Rewrite all of the material below with "GUI agent" changed to "interface agent" wherever it occurs, keeping everything else the same.

Word and element location records
....

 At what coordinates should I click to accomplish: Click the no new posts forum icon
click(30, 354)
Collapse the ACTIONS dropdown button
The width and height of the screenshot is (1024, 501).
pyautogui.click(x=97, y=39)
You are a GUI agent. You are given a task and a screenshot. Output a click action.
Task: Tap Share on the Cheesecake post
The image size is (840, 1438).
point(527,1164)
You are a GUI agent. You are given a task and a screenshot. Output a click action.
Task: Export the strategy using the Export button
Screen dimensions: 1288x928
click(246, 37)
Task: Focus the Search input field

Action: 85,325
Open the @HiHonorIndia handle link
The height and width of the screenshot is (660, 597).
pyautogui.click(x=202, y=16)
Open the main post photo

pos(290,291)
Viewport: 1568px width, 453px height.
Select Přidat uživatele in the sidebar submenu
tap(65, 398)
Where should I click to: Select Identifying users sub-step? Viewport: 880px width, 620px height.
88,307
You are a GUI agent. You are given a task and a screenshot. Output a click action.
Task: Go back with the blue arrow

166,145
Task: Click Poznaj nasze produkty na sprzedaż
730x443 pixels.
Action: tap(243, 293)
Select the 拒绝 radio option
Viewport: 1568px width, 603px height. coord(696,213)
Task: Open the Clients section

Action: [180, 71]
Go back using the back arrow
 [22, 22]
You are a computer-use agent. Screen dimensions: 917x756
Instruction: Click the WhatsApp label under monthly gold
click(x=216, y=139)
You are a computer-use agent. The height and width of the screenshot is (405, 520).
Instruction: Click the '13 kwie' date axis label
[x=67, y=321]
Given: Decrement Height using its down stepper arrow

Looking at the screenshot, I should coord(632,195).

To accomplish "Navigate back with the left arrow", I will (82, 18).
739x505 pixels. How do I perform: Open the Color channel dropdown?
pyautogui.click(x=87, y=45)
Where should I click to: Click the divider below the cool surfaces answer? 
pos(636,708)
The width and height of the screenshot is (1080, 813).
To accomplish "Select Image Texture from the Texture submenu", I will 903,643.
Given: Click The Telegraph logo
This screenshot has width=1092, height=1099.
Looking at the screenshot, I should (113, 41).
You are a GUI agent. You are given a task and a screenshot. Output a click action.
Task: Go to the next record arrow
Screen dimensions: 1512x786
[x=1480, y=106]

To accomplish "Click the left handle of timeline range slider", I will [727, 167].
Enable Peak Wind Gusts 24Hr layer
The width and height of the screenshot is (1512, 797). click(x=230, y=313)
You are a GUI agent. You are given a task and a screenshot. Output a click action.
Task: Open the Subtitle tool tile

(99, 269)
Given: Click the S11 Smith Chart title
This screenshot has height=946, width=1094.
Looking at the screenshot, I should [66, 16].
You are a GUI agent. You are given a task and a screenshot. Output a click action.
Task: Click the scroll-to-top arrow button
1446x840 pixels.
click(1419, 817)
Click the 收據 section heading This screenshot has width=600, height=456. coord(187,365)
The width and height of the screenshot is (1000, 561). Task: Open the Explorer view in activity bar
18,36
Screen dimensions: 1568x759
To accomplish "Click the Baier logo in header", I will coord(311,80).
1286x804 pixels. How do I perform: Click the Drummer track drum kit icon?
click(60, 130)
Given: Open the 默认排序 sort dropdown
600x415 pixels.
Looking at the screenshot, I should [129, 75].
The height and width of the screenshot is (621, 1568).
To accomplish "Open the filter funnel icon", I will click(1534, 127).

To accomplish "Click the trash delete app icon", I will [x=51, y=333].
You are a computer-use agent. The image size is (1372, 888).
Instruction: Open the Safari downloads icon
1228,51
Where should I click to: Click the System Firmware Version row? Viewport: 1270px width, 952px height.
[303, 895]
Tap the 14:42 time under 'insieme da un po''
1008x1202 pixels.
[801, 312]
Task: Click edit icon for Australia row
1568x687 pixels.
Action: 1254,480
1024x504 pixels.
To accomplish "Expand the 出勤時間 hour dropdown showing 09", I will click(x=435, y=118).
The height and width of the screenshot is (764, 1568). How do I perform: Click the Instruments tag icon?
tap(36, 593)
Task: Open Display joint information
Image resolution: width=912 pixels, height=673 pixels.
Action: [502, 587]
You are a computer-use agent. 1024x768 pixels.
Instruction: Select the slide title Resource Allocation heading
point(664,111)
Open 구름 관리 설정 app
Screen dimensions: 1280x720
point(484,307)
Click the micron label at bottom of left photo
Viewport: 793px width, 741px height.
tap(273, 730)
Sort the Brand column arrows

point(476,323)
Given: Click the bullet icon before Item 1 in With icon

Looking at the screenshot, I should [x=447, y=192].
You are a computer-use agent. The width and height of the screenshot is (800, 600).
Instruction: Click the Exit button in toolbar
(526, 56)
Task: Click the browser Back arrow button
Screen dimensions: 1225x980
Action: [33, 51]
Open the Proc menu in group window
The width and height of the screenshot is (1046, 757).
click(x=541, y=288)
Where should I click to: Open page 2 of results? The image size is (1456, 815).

....

- Task result
 At what coordinates should I click to accomplish: Click the no new posts forum icon
click(30, 354)
Collapse the ACTIONS dropdown button
The width and height of the screenshot is (1024, 501).
pyautogui.click(x=97, y=39)
You are a interface agent. You are given a task and a screenshot. Output a click action.
Task: Tap Share on the Cheesecake post
The image size is (840, 1438).
point(527,1164)
You are a interface agent. You are given a task and a screenshot. Output a click action.
Task: Export the strategy using the Export button
Screen dimensions: 1288x928
click(246, 37)
Task: Focus the Search input field

Action: 85,325
Open the @HiHonorIndia handle link
The height and width of the screenshot is (660, 597).
pyautogui.click(x=202, y=16)
Open the main post photo

pos(290,291)
Viewport: 1568px width, 453px height.
Select Přidat uživatele in the sidebar submenu
tap(65, 398)
Where should I click to: Select Identifying users sub-step? Viewport: 880px width, 620px height.
88,307
You are a interface agent. You are given a task and a screenshot. Output a click action.
Task: Go back with the blue arrow

166,145
Task: Click Poznaj nasze produkty na sprzedaż
730x443 pixels.
Action: tap(243, 293)
Select the 拒绝 radio option
Viewport: 1568px width, 603px height. coord(696,213)
Task: Open the Clients section

Action: [180, 71]
Go back using the back arrow
 [22, 22]
You are a computer-use agent. Screen dimensions: 917x756
Instruction: Click the WhatsApp label under monthly gold
click(x=216, y=139)
You are a computer-use agent. The height and width of the screenshot is (405, 520).
Instruction: Click the '13 kwie' date axis label
[x=67, y=321]
Given: Decrement Height using its down stepper arrow

Looking at the screenshot, I should coord(632,195).

To accomplish "Navigate back with the left arrow", I will (82, 18).
739x505 pixels. How do I perform: Open the Color channel dropdown?
pyautogui.click(x=87, y=45)
Where should I click to: Click the divider below the cool surfaces answer? 
pos(636,708)
The width and height of the screenshot is (1080, 813).
To accomplish "Select Image Texture from the Texture submenu", I will 903,643.
Given: Click The Telegraph logo
This screenshot has width=1092, height=1099.
Looking at the screenshot, I should (113, 41).
You are a interface agent. You are given a task and a screenshot. Output a click action.
Task: Go to the next record arrow
Screen dimensions: 1512x786
[x=1480, y=106]

To accomplish "Click the left handle of timeline range slider", I will [727, 167].
Enable Peak Wind Gusts 24Hr layer
The width and height of the screenshot is (1512, 797). click(x=230, y=313)
You are a interface agent. You are given a task and a screenshot. Output a click action.
Task: Open the Subtitle tool tile

(99, 269)
Given: Click the S11 Smith Chart title
This screenshot has height=946, width=1094.
Looking at the screenshot, I should [66, 16].
You are a interface agent. You are given a task and a screenshot. Output a click action.
Task: Click the scroll-to-top arrow button
1446x840 pixels.
click(1419, 817)
Click the 收據 section heading This screenshot has width=600, height=456. coord(187,365)
The width and height of the screenshot is (1000, 561). Task: Open the Explorer view in activity bar
18,36
Screen dimensions: 1568x759
To accomplish "Click the Baier logo in header", I will coord(311,80).
1286x804 pixels. How do I perform: Click the Drummer track drum kit icon?
click(60, 130)
Given: Open the 默认排序 sort dropdown
600x415 pixels.
Looking at the screenshot, I should [129, 75].
The height and width of the screenshot is (621, 1568).
To accomplish "Open the filter funnel icon", I will click(1534, 127).

To accomplish "Click the trash delete app icon", I will [x=51, y=333].
You are a computer-use agent. The image size is (1372, 888).
Instruction: Open the Safari downloads icon
1228,51
Where should I click to: Click the System Firmware Version row? Viewport: 1270px width, 952px height.
[303, 895]
Tap the 14:42 time under 'insieme da un po''
1008x1202 pixels.
[801, 312]
Task: Click edit icon for Australia row
1568x687 pixels.
Action: 1254,480
1024x504 pixels.
To accomplish "Expand the 出勤時間 hour dropdown showing 09", I will click(x=435, y=118).
The height and width of the screenshot is (764, 1568). How do I perform: Click the Instruments tag icon?
tap(36, 593)
Task: Open Display joint information
Image resolution: width=912 pixels, height=673 pixels.
Action: [502, 587]
You are a computer-use agent. 1024x768 pixels.
Instruction: Select the slide title Resource Allocation heading
point(664,111)
Open 구름 관리 설정 app
Screen dimensions: 1280x720
point(484,307)
Click the micron label at bottom of left photo
Viewport: 793px width, 741px height.
tap(273, 730)
Sort the Brand column arrows

point(476,323)
Given: Click the bullet icon before Item 1 in With icon

Looking at the screenshot, I should [x=447, y=192].
You are a computer-use agent. The width and height of the screenshot is (800, 600).
Instruction: Click the Exit button in toolbar
(526, 56)
Task: Click the browser Back arrow button
Screen dimensions: 1225x980
Action: [33, 51]
Open the Proc menu in group window
The width and height of the screenshot is (1046, 757).
click(x=541, y=288)
Where should I click to: Open page 2 of results? The image size is (1456, 815).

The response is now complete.